◆ **Supplied information**
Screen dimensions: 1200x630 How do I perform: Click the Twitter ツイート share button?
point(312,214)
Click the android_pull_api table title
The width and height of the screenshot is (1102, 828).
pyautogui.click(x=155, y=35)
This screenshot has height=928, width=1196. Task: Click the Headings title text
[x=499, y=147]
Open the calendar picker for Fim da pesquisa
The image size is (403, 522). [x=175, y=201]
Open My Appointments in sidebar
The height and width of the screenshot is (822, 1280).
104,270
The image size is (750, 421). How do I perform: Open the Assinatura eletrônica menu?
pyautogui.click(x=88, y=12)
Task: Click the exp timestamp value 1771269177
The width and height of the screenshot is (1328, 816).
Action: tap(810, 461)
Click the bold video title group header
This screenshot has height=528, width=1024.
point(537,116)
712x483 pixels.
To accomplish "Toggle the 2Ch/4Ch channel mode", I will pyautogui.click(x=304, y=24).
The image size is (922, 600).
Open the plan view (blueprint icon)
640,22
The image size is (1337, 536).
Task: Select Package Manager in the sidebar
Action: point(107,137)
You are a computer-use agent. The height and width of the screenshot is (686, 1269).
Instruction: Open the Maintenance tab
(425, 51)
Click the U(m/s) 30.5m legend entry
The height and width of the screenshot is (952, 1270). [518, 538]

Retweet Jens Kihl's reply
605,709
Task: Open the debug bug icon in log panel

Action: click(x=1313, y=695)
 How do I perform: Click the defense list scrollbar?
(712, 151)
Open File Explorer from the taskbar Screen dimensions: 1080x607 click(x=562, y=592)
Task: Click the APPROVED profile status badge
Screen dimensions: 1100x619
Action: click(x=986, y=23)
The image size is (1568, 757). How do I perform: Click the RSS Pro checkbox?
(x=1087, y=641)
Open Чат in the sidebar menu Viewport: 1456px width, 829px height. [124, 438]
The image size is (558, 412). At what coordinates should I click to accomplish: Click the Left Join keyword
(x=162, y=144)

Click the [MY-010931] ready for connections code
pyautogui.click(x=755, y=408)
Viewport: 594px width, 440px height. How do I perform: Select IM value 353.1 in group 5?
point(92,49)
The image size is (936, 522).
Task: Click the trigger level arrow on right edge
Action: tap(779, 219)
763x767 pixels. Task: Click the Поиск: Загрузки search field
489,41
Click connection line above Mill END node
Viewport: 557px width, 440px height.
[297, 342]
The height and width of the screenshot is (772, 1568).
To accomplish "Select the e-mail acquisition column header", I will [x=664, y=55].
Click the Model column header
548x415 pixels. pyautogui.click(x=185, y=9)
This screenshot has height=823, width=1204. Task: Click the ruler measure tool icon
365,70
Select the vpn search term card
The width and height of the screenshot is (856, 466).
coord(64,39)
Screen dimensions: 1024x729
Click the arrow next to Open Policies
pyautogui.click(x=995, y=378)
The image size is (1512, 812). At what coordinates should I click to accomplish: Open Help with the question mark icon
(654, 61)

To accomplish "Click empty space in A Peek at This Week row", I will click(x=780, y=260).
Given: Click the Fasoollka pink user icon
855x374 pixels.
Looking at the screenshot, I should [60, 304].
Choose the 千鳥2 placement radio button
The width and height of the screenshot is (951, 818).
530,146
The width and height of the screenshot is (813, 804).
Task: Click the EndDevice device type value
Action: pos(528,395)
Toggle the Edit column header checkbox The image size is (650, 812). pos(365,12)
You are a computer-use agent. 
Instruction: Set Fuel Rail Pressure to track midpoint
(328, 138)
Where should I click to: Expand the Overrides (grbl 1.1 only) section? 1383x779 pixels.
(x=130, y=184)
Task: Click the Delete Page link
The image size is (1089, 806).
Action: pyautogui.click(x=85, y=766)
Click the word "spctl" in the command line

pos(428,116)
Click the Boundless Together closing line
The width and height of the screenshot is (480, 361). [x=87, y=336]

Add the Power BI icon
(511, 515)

◆ **What the exercise asks**
Scan the material above. Copy each line that holds the word "agent".

◆ **Result of this exercise**
You are a computer-use agent. The height and width of the screenshot is (686, 1269).
You are a computer-use agent. 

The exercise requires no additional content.